>>>

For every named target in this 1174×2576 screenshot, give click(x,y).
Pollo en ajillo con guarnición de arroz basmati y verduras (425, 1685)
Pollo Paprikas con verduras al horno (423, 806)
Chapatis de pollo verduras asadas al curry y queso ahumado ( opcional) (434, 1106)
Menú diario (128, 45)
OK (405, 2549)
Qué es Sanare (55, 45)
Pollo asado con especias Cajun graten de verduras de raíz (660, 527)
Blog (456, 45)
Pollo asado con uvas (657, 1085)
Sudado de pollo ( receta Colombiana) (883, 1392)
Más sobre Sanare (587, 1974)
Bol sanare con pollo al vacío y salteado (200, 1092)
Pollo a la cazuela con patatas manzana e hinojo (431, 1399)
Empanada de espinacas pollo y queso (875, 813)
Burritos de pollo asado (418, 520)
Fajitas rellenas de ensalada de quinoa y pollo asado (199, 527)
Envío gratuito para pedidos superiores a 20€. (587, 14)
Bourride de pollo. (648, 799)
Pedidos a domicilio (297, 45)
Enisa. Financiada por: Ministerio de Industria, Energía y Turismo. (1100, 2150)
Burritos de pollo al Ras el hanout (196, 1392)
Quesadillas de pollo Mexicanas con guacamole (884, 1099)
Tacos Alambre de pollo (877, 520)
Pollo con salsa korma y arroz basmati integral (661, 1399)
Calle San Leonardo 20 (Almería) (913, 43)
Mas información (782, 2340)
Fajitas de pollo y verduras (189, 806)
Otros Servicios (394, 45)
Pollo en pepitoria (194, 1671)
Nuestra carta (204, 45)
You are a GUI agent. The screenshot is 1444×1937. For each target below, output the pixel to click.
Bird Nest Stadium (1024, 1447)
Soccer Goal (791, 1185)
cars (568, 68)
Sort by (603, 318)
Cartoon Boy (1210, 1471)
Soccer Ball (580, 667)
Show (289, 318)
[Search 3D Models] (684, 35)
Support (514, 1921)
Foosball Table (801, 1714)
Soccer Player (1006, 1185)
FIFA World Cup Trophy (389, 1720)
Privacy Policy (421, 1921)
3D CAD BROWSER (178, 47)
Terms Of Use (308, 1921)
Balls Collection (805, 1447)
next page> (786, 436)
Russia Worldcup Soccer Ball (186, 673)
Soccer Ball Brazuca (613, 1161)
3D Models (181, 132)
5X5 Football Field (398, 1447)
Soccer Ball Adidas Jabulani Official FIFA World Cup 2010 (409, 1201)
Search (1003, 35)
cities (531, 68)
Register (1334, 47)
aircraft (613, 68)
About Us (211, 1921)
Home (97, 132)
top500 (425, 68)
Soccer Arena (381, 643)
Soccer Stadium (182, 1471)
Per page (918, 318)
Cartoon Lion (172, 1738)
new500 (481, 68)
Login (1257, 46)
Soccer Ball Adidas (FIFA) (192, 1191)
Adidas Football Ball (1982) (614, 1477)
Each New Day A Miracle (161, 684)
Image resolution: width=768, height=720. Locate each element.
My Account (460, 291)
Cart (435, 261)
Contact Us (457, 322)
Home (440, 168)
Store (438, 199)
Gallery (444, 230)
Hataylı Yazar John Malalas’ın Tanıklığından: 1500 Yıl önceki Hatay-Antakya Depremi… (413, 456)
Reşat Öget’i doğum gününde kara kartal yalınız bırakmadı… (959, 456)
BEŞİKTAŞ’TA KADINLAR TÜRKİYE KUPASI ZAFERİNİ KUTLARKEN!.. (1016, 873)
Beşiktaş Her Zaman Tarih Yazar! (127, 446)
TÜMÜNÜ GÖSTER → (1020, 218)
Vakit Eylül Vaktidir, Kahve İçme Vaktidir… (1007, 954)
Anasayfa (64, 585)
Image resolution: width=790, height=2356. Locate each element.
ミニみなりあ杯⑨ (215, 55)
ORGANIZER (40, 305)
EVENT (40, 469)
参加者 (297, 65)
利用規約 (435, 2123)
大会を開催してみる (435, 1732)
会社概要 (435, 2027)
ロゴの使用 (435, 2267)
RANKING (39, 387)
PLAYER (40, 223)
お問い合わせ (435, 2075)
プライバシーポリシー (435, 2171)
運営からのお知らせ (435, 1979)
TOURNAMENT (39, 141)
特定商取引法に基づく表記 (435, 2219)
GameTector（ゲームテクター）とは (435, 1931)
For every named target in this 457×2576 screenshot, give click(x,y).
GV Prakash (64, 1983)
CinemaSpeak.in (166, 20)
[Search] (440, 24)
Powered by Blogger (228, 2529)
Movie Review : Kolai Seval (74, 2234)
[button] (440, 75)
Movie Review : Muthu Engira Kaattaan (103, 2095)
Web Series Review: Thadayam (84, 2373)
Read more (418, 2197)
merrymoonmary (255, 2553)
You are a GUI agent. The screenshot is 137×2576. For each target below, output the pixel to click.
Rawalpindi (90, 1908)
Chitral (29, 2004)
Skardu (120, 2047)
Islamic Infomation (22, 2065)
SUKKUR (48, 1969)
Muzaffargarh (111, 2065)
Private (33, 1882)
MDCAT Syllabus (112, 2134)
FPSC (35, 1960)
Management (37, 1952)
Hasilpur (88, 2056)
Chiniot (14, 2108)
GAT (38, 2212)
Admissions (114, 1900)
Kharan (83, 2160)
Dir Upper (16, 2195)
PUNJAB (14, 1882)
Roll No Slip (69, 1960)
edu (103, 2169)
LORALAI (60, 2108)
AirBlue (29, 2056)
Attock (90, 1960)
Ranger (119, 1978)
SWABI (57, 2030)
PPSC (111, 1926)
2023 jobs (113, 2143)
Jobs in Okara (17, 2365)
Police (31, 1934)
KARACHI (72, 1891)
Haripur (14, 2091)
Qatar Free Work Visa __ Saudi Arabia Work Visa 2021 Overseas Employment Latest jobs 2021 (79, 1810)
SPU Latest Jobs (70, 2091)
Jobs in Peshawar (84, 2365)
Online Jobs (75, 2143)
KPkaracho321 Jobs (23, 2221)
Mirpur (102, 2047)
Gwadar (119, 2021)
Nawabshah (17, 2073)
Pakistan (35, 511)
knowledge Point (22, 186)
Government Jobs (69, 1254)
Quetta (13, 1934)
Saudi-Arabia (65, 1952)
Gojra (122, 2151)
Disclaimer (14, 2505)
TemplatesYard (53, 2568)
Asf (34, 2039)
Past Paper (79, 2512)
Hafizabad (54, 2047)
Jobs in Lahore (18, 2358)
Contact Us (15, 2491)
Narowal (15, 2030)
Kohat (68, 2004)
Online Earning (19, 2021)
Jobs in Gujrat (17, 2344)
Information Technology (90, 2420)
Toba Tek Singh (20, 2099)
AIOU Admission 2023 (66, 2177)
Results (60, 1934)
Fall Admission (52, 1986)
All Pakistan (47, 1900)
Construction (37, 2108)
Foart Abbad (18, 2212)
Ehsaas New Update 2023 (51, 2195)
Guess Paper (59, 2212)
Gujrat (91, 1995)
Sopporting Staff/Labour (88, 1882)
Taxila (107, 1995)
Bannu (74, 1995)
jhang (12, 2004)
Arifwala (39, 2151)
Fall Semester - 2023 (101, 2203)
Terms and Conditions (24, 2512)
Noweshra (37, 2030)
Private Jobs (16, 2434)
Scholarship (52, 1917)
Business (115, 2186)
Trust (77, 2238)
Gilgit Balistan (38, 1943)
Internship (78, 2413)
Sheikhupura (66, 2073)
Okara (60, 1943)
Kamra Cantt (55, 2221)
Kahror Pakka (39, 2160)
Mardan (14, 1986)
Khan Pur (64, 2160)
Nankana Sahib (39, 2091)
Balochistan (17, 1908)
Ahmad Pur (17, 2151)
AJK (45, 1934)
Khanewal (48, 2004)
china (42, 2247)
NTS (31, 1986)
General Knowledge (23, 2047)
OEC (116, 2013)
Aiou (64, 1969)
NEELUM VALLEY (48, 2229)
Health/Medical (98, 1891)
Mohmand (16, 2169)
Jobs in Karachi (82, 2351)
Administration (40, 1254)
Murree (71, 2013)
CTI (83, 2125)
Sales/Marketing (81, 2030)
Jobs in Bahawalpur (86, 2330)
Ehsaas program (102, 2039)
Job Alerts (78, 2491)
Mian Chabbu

<<<

▸ WORK TO DO
Rewrite the data above from its first line through the line containing "Per page (918, 318)", both ends included, and add 22 to each x and y coordinate in the answers. Keep every request line as it stands.

▸ SOLUTION TO THE PROBLEM
For every named target in this 1174×2576 screenshot, give click(x,y).
Pollo en ajillo con guarnición de arroz basmati y verduras (447, 1707)
Pollo Paprikas con verduras al horno (445, 828)
Chapatis de pollo verduras asadas al curry y queso ahumado ( opcional) (456, 1128)
Menú diario (150, 67)
OK (427, 2571)
Qué es Sanare (77, 67)
Pollo asado con especias Cajun graten de verduras de raíz (682, 549)
Blog (478, 67)
Pollo asado con uvas (679, 1107)
Sudado de pollo ( receta Colombiana) (905, 1414)
Más sobre Sanare (609, 1996)
Bol sanare con pollo al vacío y salteado (222, 1114)
Pollo a la cazuela con patatas manzana e hinojo (453, 1421)
Empanada de espinacas pollo y queso (897, 835)
Burritos de pollo asado (440, 542)
Fajitas rellenas de ensalada de quinoa y pollo asado (221, 549)
Envío gratuito para pedidos superiores a 20€. (609, 36)
Bourride de pollo. (670, 821)
Pedidos a domicilio (319, 67)
Enisa. Financiada por: Ministerio de Industria, Energía y Turismo. (1122, 2172)
Burritos de pollo al Ras el hanout (218, 1414)
Quesadillas de pollo Mexicanas con guacamole (906, 1121)
Tacos Alambre de pollo (899, 542)
Pollo con salsa korma y arroz basmati integral (683, 1421)
Calle San Leonardo 20 (Almería) (935, 65)
Mas información (804, 2362)
Fajitas de pollo y verduras (211, 828)
Otros Servicios (416, 67)
Pollo en pepitoria (216, 1693)
Nuestra carta (226, 67)
You are a GUI agent. The screenshot is 1444×1937. For each target below, output the pixel to click.
Bird Nest Stadium (1046, 1469)
Soccer Goal (813, 1207)
cars (590, 90)
Sort by (625, 340)
Cartoon Boy (1232, 1493)
Soccer Ball (602, 689)
Show (311, 340)
[Search 3D Models] (706, 57)
Support (536, 1943)
Foosball Table (823, 1736)
Soccer Player (1028, 1207)
FIFA World Cup Trophy (411, 1742)
Privacy Policy (443, 1943)
3D CAD BROWSER (200, 69)
Terms Of Use (330, 1943)
Balls Collection (827, 1469)
next page> (808, 458)
Russia Worldcup Soccer Ball (208, 695)
Soccer Ball Brazuca (635, 1183)
3D Models (203, 154)
5X5 Football Field (420, 1469)
Soccer Ball Adidas Jabulani Official FIFA World Cup 2010 (431, 1223)
Search (1025, 57)
cities (553, 90)
Register (1356, 69)
aircraft (635, 90)
About Us (233, 1943)
Home (119, 154)
top500 (447, 90)
Soccer Arena (403, 665)
Soccer Stadium (204, 1493)
Per page (940, 340)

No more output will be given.